* **WHAT TO PRODUCE**: Find the line holding "Duval-Leroy (747, 667)" in the entries below. Give it again exactly, along with every line after it up to and including the line holding "Concours général agricole".

* **TASK DATA**:
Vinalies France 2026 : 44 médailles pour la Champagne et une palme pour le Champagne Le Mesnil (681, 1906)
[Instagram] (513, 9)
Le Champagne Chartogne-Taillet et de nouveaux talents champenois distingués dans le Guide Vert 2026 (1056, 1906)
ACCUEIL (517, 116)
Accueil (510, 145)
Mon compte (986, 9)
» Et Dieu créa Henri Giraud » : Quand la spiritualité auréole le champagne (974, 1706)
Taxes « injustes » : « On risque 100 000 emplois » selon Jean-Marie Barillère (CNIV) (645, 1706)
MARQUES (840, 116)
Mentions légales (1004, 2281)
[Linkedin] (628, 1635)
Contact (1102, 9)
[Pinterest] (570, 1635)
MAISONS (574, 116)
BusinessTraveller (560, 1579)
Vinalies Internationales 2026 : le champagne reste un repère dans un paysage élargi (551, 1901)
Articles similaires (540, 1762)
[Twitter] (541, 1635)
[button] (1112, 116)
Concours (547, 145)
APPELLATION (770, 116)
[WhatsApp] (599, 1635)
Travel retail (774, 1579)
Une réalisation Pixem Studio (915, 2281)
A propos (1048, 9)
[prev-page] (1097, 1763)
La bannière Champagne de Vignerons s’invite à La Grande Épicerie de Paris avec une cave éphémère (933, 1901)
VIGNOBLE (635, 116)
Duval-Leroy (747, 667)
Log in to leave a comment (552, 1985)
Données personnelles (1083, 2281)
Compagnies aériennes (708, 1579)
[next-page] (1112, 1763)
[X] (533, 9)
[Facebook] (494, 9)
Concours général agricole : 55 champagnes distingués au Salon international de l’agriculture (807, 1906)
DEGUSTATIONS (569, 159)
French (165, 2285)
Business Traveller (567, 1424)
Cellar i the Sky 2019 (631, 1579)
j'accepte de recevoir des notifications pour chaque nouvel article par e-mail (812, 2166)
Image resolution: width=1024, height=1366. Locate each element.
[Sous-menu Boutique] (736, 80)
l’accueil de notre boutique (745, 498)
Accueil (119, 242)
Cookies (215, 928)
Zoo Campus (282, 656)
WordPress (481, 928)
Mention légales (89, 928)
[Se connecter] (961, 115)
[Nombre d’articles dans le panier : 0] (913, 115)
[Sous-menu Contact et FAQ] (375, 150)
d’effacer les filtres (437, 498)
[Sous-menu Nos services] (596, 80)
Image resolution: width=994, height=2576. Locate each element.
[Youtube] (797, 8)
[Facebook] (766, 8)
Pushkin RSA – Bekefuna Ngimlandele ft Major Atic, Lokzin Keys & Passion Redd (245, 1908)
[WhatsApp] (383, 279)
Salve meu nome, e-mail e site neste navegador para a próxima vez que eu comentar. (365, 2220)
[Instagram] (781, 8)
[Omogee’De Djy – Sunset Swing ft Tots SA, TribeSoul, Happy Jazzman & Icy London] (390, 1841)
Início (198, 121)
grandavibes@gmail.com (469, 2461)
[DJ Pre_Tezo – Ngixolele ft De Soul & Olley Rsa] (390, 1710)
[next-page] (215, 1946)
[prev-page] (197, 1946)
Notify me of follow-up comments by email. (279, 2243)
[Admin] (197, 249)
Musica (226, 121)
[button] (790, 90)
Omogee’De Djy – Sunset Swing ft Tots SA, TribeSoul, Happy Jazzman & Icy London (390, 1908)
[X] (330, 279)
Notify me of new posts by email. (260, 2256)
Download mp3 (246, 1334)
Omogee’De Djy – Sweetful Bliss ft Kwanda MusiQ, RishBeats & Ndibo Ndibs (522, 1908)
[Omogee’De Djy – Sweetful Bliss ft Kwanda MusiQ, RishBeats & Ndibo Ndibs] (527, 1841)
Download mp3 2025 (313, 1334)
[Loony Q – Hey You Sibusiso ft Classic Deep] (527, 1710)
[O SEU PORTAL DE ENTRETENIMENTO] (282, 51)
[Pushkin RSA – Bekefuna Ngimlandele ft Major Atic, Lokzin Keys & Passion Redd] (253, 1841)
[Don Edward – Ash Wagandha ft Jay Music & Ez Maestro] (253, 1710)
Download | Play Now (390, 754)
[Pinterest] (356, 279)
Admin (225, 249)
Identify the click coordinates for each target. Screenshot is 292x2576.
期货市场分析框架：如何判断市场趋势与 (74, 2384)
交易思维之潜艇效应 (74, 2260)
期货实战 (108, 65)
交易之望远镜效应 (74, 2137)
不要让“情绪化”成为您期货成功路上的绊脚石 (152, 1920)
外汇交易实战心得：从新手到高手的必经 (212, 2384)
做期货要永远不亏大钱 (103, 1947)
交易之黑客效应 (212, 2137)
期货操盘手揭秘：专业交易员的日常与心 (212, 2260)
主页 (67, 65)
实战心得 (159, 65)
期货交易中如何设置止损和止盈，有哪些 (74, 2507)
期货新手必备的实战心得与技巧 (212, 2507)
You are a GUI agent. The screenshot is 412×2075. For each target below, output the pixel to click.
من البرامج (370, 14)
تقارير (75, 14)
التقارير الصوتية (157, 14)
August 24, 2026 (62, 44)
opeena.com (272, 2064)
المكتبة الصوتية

* **SOLVED EXERCISE**:
Duval-Leroy (747, 667)
Log in to leave a comment (552, 1985)
Données personnelles (1083, 2281)
Compagnies aériennes (708, 1579)
[next-page] (1112, 1763)
[X] (533, 9)
[Facebook] (494, 9)
Concours général agricole : 55 champagnes distingués au Salon international de l’agriculture (807, 1906)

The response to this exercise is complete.